Поиск сертификата на токене

Здравствуйте!

При запуске вашего примера из SDK: SignPKCS7-2012-256 без изменений в шаблонах для ключа и сертификата, то на токене не находятся сертификат
Измененные шаблоны, при которых программа работает :

CK_ATTRIBUTE privateKeyTemplate[] =
{
    { CKA_CLASS, &privateKeyObject, sizeof(privateKeyObject) },         // Объект закрытого ключа
    { CKA_TOKEN, &attributeTrue, sizeof(attributeTrue) },                    // Закрытый ключ является объектом токена
};

CK_ATTRIBUTE certificateTemplate[] =
{
    { CKA_CLASS, &certificateObject, sizeof(certificateObject) },                      // Объект сертификата
    { CKA_TOKEN, &attributeTrue, sizeof(attributeTrue) },                              // Сертификат является объектом токена
    { CKA_CERTIFICATE_TYPE, &certificateType, sizeof(certificateType) },               // Тип сертификата - X.509
};

Но данные изменения не позволяют искать на токене нужный нам сертификат, например 2012 года, ищутся все сертификаты и определить тип сертификата возможно только если парсить информацию полученную при помощи C_EX_GetCertificateInfoText

При тестировании  использовался RuToken 2.0 с действующими сертификатами

Не могли бы подсказать как можно искать на токене сертификат необходимого мне ГОСТА без парсинга строки полученной из C_EX_GetCertificateInfoText ?

Ответ от Владимир Салыкин

  • Владимир Салыкин
  • Посетитель
  • Неактивен

Re: Поиск сертификата на токене

Добрый день, GeoIrb.

Это частично работает для ключей, у которых есть параметр CKA_KEY_TYPE, который указывает на алгоритм для которого этот ключ предназначен. Тут правда есть нюанс, что с точки зрения ГОСТ алгоритмов, ключи для ГОСТ 34.10-2001 и для ГОСТ 34.10-2012 256 бит не отличаются никак и константа для них одна. Но в 2 прохода Вы сможете найти все ГОСТ ключи, при этом все RSA будут отфильтрованы.
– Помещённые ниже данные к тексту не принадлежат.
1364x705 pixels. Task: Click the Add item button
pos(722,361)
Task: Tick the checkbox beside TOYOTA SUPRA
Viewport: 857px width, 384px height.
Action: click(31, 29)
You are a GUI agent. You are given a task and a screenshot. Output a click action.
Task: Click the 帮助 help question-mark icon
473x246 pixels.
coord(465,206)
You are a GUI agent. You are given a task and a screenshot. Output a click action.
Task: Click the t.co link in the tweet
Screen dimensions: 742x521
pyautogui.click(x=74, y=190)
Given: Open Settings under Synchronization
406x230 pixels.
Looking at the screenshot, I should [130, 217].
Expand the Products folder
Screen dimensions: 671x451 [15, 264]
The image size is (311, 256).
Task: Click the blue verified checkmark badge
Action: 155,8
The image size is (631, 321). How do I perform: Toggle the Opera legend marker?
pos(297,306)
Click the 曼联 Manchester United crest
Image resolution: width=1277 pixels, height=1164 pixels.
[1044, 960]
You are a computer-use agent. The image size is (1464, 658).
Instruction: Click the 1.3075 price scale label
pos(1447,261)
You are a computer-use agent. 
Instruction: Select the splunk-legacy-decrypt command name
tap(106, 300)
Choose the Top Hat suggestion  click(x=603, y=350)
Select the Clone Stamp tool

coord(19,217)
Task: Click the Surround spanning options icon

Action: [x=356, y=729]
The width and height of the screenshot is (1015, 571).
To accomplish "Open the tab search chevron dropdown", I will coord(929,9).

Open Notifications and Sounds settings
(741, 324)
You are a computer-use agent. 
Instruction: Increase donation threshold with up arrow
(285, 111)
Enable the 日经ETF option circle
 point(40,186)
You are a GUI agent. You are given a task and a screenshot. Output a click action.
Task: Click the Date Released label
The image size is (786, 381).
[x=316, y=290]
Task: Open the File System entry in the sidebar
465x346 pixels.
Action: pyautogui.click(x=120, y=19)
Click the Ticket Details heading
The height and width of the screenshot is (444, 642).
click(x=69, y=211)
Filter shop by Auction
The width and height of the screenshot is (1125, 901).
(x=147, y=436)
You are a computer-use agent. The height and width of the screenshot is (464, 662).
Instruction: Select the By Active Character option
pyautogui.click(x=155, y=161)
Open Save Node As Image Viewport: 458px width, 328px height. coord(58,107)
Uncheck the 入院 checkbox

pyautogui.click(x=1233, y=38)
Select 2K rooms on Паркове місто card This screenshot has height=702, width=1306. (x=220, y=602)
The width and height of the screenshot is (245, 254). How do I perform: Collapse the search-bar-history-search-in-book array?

Что касается сертификатов, то там параметра, который был бы связан с алгоритмом нет. Поэтому или придется парсить вывод C_EX_GetCertificateInfoText или в начале искать ГОСТ ключи, а потом искать сертификаты с таким же CKA_ID. Недостаток второго варианта в том, что на устройстве может быть сертификат, но не быть ключей.